#### PROBLEM REQUIREMENTS
All of the entries below need to be repeated exactly.

#### DATA FOR ANALYSIS
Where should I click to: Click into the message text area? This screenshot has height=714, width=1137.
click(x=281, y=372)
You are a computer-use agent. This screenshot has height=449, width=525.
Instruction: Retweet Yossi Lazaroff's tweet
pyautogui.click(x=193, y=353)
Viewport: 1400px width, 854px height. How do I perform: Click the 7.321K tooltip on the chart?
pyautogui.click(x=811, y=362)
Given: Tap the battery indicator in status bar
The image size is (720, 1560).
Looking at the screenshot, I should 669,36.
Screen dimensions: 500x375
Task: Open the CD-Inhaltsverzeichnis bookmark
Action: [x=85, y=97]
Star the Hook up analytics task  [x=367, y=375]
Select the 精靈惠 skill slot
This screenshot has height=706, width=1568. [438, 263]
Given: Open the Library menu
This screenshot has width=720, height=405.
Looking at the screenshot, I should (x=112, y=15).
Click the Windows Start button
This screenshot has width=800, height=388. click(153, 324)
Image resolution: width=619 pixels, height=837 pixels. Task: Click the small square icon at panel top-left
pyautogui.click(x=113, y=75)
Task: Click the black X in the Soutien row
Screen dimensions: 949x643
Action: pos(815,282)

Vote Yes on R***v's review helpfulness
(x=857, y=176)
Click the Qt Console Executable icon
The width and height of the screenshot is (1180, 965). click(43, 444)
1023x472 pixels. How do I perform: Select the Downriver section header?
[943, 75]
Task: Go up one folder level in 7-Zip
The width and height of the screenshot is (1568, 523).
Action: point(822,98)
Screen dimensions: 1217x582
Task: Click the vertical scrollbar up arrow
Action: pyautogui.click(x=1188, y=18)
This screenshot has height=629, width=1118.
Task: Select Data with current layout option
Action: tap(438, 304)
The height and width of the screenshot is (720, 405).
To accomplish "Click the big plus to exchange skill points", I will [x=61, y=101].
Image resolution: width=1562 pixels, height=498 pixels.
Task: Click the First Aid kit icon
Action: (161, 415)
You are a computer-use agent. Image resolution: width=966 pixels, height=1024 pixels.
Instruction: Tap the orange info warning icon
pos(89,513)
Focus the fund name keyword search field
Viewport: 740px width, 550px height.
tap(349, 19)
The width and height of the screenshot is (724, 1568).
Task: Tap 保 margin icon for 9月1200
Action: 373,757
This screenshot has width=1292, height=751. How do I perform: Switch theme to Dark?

#### WRITTEN REPLY
Where should I click to: Click into the message text area? This screenshot has height=714, width=1137.
click(x=281, y=372)
You are a computer-use agent. This screenshot has height=449, width=525.
Instruction: Retweet Yossi Lazaroff's tweet
pyautogui.click(x=193, y=353)
Viewport: 1400px width, 854px height. How do I perform: Click the 7.321K tooltip on the chart?
pyautogui.click(x=811, y=362)
Given: Tap the battery indicator in status bar
The image size is (720, 1560).
Looking at the screenshot, I should 669,36.
Screen dimensions: 500x375
Task: Open the CD-Inhaltsverzeichnis bookmark
Action: [x=85, y=97]
Star the Hook up analytics task  [x=367, y=375]
Select the 精靈惠 skill slot
This screenshot has height=706, width=1568. [438, 263]
Given: Open the Library menu
This screenshot has width=720, height=405.
Looking at the screenshot, I should (x=112, y=15).
Click the Windows Start button
This screenshot has width=800, height=388. click(153, 324)
Image resolution: width=619 pixels, height=837 pixels. Task: Click the small square icon at panel top-left
pyautogui.click(x=113, y=75)
Task: Click the black X in the Soutien row
Screen dimensions: 949x643
Action: pos(815,282)

Vote Yes on R***v's review helpfulness
(x=857, y=176)
Click the Qt Console Executable icon
The width and height of the screenshot is (1180, 965). click(43, 444)
1023x472 pixels. How do I perform: Select the Downriver section header?
[943, 75]
Task: Go up one folder level in 7-Zip
The width and height of the screenshot is (1568, 523).
Action: point(822,98)
Screen dimensions: 1217x582
Task: Click the vertical scrollbar up arrow
Action: pyautogui.click(x=1188, y=18)
This screenshot has height=629, width=1118.
Task: Select Data with current layout option
Action: tap(438, 304)
The height and width of the screenshot is (720, 405).
To accomplish "Click the big plus to exchange skill points", I will [x=61, y=101].
Image resolution: width=1562 pixels, height=498 pixels.
Task: Click the First Aid kit icon
Action: (161, 415)
You are a computer-use agent. Image resolution: width=966 pixels, height=1024 pixels.
Instruction: Tap the orange info warning icon
pos(89,513)
Focus the fund name keyword search field
Viewport: 740px width, 550px height.
tap(349, 19)
The width and height of the screenshot is (724, 1568).
Task: Tap 保 margin icon for 9月1200
Action: 373,757
This screenshot has width=1292, height=751. How do I perform: Switch theme to Dark?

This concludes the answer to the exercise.